La habitación estaba caldeada. La pierna de Emília se entumeció de tanto accionar el pedal de la máquina. Luzia revolvió las bobinas que se hallaban en la base de su máquina. Se inclinó sobre la Singer formando un ángulo extraño, usando su brazo gramola para mantener la tela tensa y el brazo bueno para moverla lentamente bajo la aguja. Con el pie daba pequeños golpes sobre el pedal de hierro. Sus rodillas chocaban contra la parte inferior de la mesa de coser. A Emília le gustaba observar a Luzia cuando pensaba que nadie la estaba mirando. No le gustaba ver a su hermana forcejear; le gustaban los momentos en que cesaba el forcejeo, cuando Luzia hallaba una manera hábil de acomodar el brazo o mover el cuerpo para realizar su tarea. Entonces el rostro de Luzia se transformaba, suavizándose, revelando un atisbo de feminidad, una ruptura de su feroz orgullo. Una vez, Emília la había sorprendido bailando sola en su habitación. Luzia había extendido los brazos, con el gramola -que estaba torcido de forma permanente- sobre el hombro de una pareja imaginaria y el derecho agarrándole la supuesta mano. El brazo bueno había caído pesadamente y sus caderas se habían movido tan extrañamente que Emília no pudo contener la risa. Luzia, al verla, se detuvo y salió furiosa de la habitación. Emília no se había reído con malicia, sino de alegría. Siempre había deseado tener una hermana normal, a la que le gustaran los vestidos elegantes y las revistas, el maquillaje y el baile. Una hermana que quisiera marcharse de Taquaritinga tanto como lo deseaba la propia Emília.

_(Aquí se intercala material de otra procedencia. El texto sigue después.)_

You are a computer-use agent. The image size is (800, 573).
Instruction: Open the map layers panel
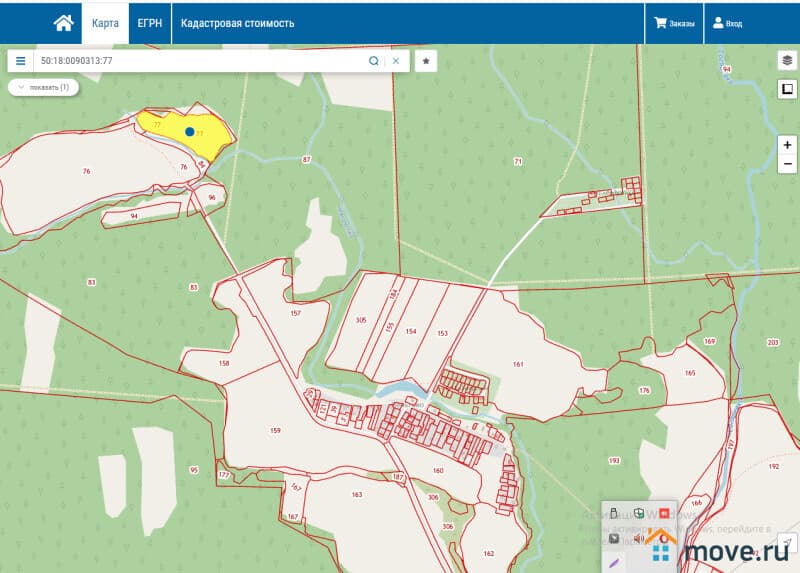(x=787, y=60)
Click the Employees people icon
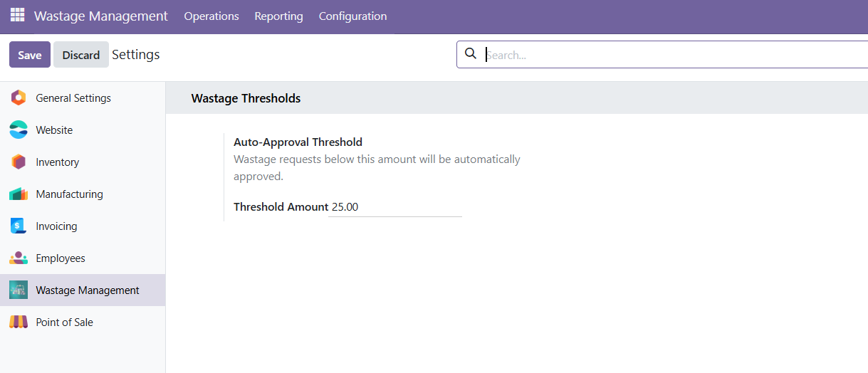Image resolution: width=868 pixels, height=373 pixels. click(19, 258)
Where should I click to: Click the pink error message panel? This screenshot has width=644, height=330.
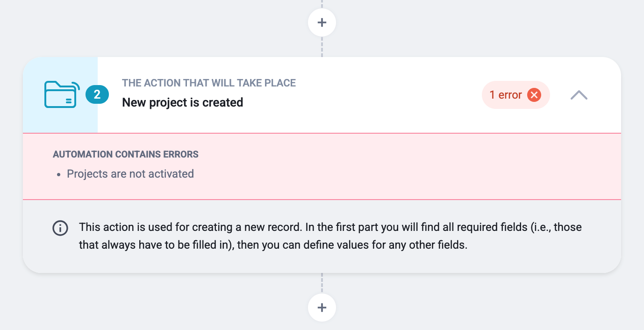click(322, 166)
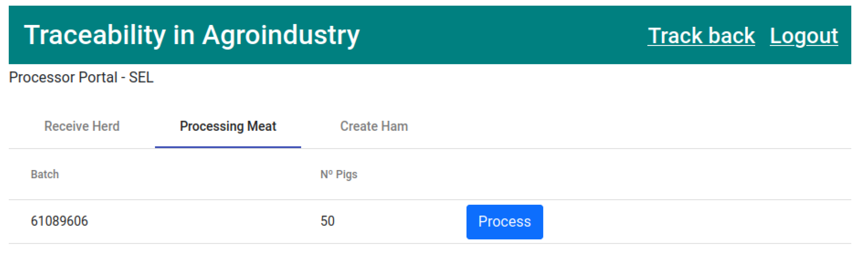Click empty header cell above Process button
The width and height of the screenshot is (868, 253).
504,174
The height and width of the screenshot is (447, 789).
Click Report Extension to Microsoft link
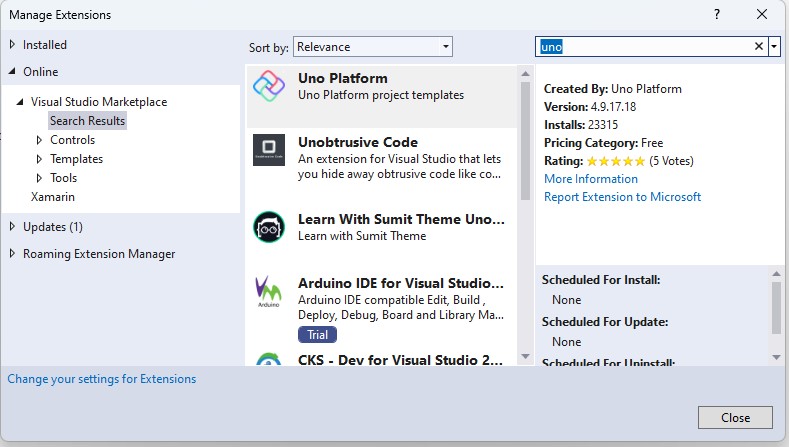click(x=622, y=197)
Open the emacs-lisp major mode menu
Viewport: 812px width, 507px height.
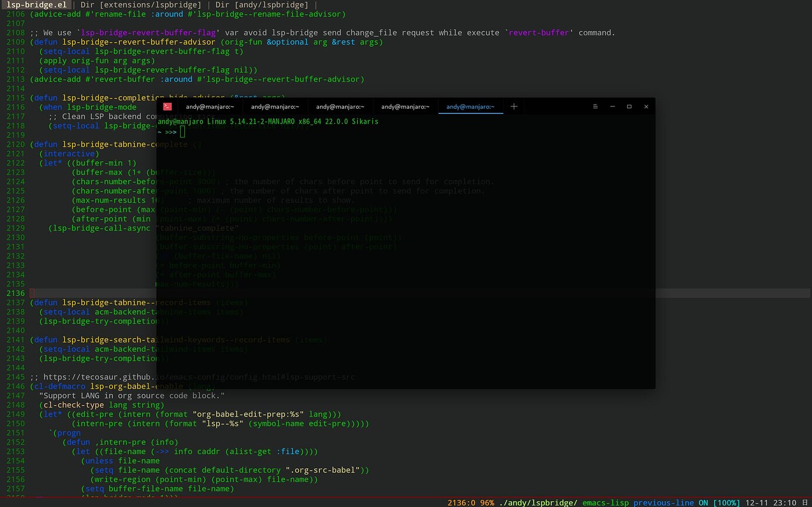pos(605,503)
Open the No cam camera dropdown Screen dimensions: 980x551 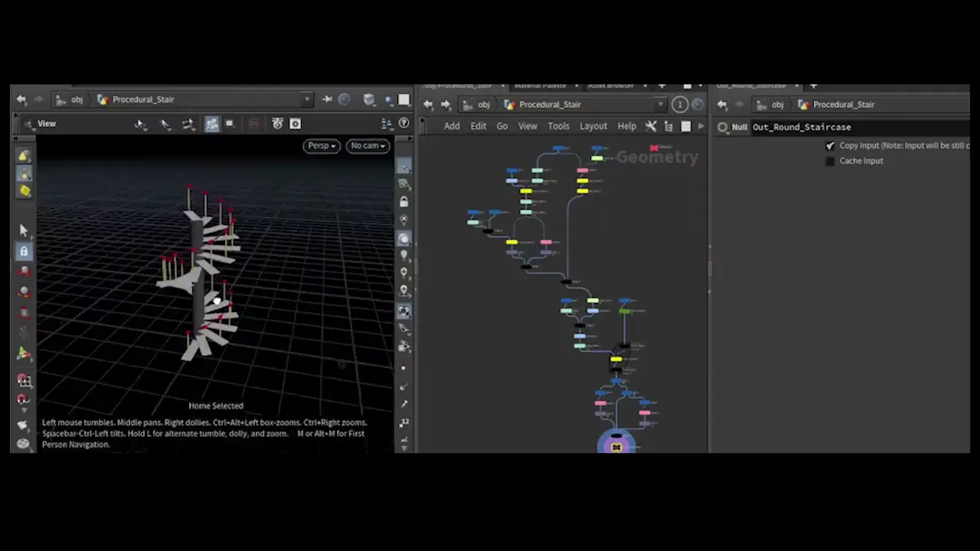tap(368, 145)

Ver a Luzia bailar torpemente frente al espejo confirmaba lo que Emília siempre había deseado que ocurriera: que más allá del brazo rígido y la mirada seria, Luzia era una niña normal, después de todo.

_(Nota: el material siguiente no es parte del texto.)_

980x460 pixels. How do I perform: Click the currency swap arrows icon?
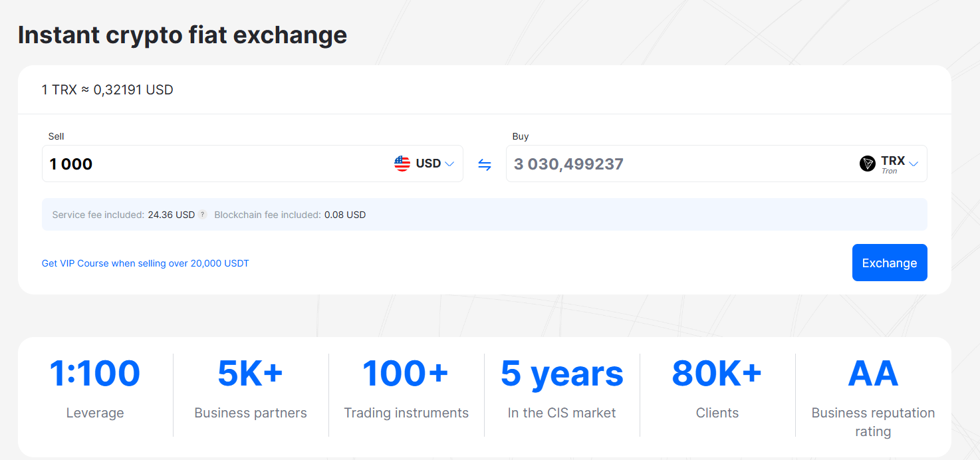tap(485, 164)
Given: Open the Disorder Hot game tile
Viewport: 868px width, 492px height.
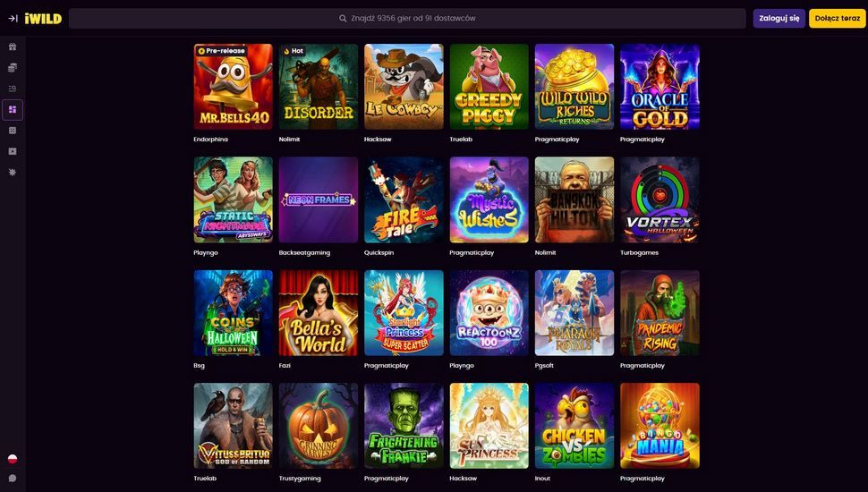Looking at the screenshot, I should tap(319, 87).
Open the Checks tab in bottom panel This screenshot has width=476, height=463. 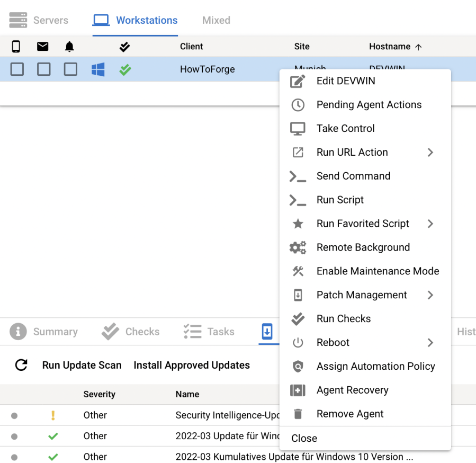pyautogui.click(x=131, y=332)
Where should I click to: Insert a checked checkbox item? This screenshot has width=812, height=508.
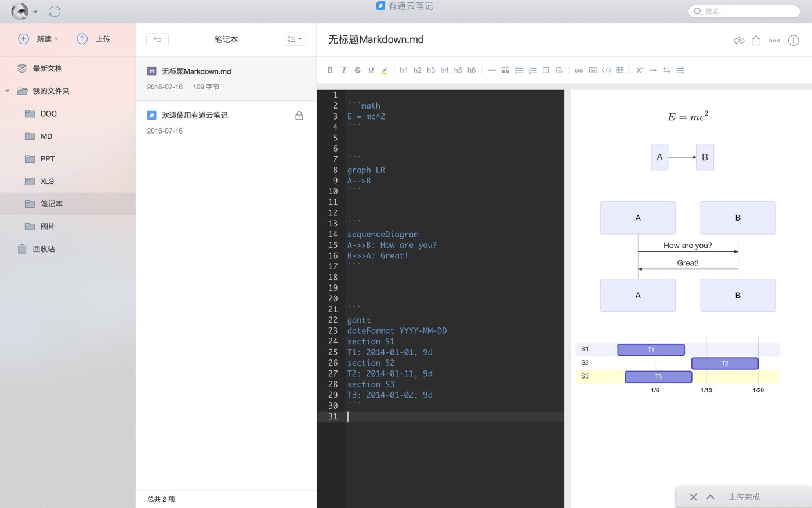pyautogui.click(x=559, y=70)
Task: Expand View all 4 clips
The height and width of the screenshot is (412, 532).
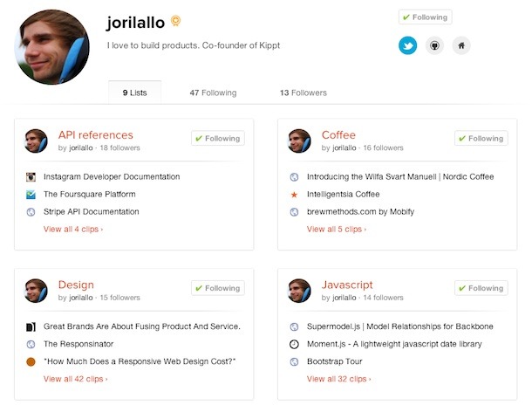Action: 73,230
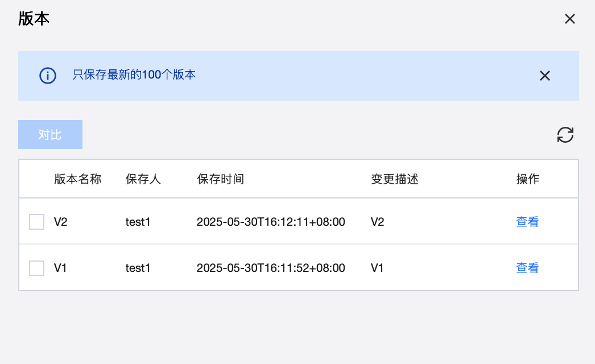The height and width of the screenshot is (364, 595).
Task: Tick the checkbox for version V2
Action: point(37,222)
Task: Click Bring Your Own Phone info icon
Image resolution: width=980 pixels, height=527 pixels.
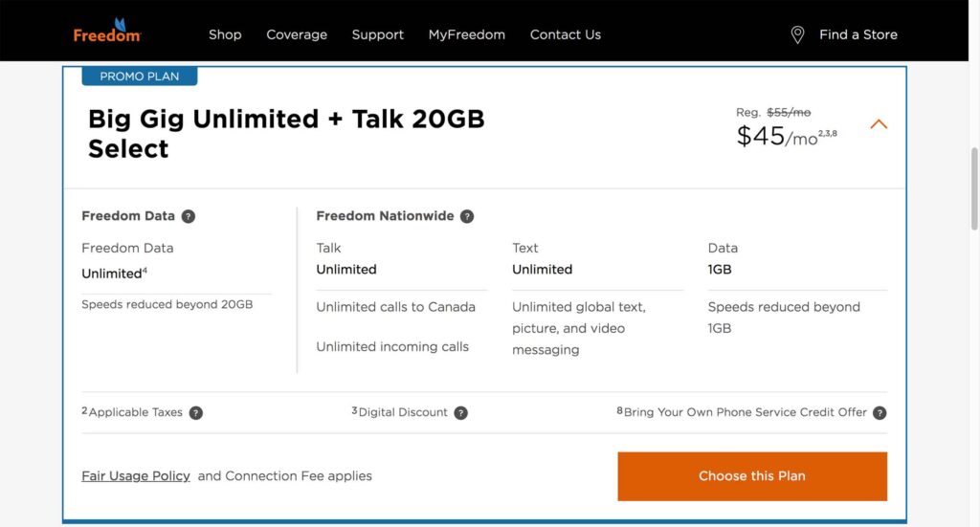Action: [x=880, y=413]
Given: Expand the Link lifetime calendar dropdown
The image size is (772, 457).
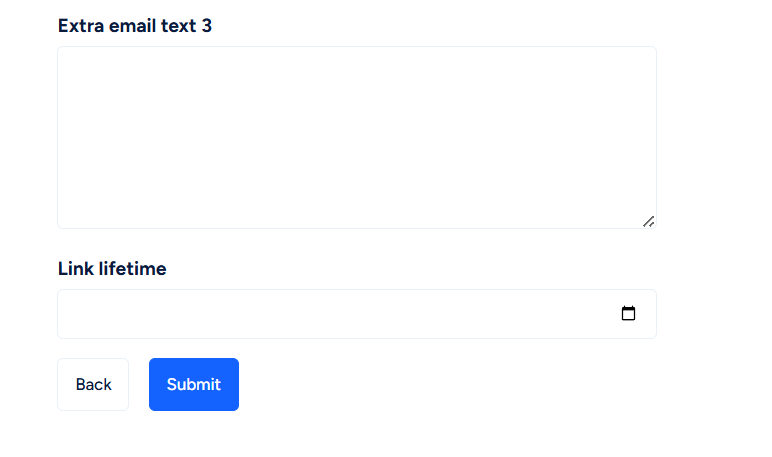Looking at the screenshot, I should [x=628, y=313].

Emília dejó de pedalear y sacó un envoltorio de tela de su bolso de costura. La tarjeta perfumada estaba cuidadosamente metida entre sus pliegues. El profesor Celio se inclinó sobre su hombro y metió la tela nueva en la máquina. Estaban aprendiendo a coser bordes dentados, y el éxito de la tarea dependía de que se colocase la tela correctamente. Emília comenzó a pedalear. Celio la ayudó a llevar la tela de adelante atrás, debajo de la aguja. Por un breve instante, sus manos se tocaron. Emília agarró sus dedos fríos y deslizó la tarjeta. Luego el profesor Celio se alejó de su máquina, tosió y se metió el mensaje en el bolsillo del traje.

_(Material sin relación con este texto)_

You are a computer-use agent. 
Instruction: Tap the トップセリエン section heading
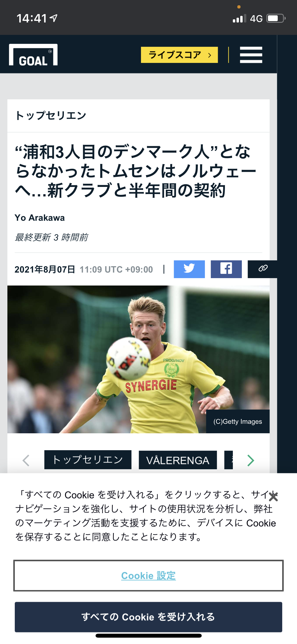point(51,116)
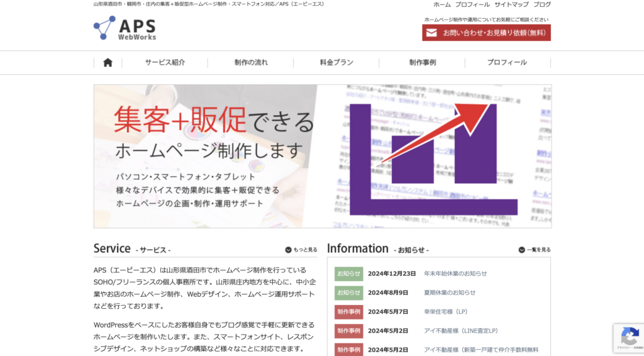The width and height of the screenshot is (644, 356).
Task: Click the APS WebWorks logo
Action: 125,28
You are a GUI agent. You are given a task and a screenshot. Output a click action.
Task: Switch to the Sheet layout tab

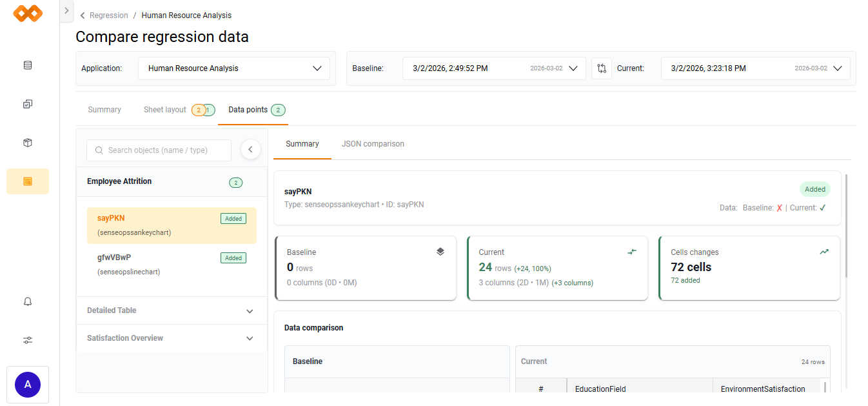click(x=165, y=109)
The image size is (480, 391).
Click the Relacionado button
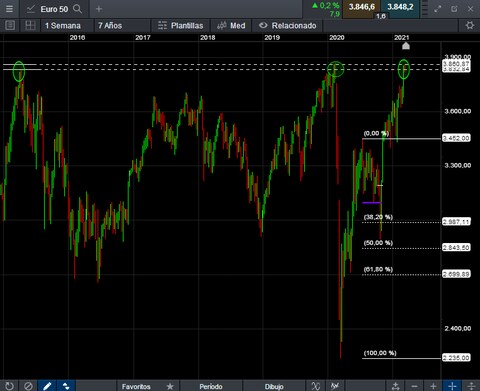pyautogui.click(x=287, y=26)
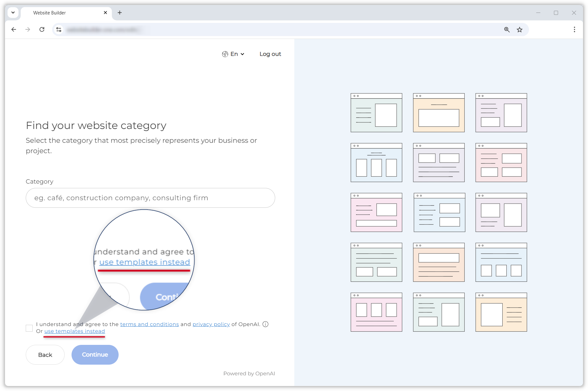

El corazón de Emília latía locamente. Aminoró la velocidad del pedaleo y apretó las manos contra sus mejillas, para templarlas. Cuando levantó los ojos, Luzia la estaba mirando con ferocidad. Su boca era una línea blanca y delgada. Emília, a su vez, la observó fijamente. No apartaría la mirada. No se dejaría intimidar. Cada vez que triunfaba, cada vez que robaba un pedazo de encaje del armario de costura de doña Conceição para guardarlo como recuerdo, o compraba una botella de perfume, o usaba sus zapatos de tacón, o escribía sus tarjetas, se enfrentaba con aquella mirada. Desde que eran niñas, desde que Luzia se había caído de aquel árbol y había quedado tullida, sentía que tenía el derecho de juzgar a Emília, de arruinar su felicidad antes siquiera de que hubiera comenzado.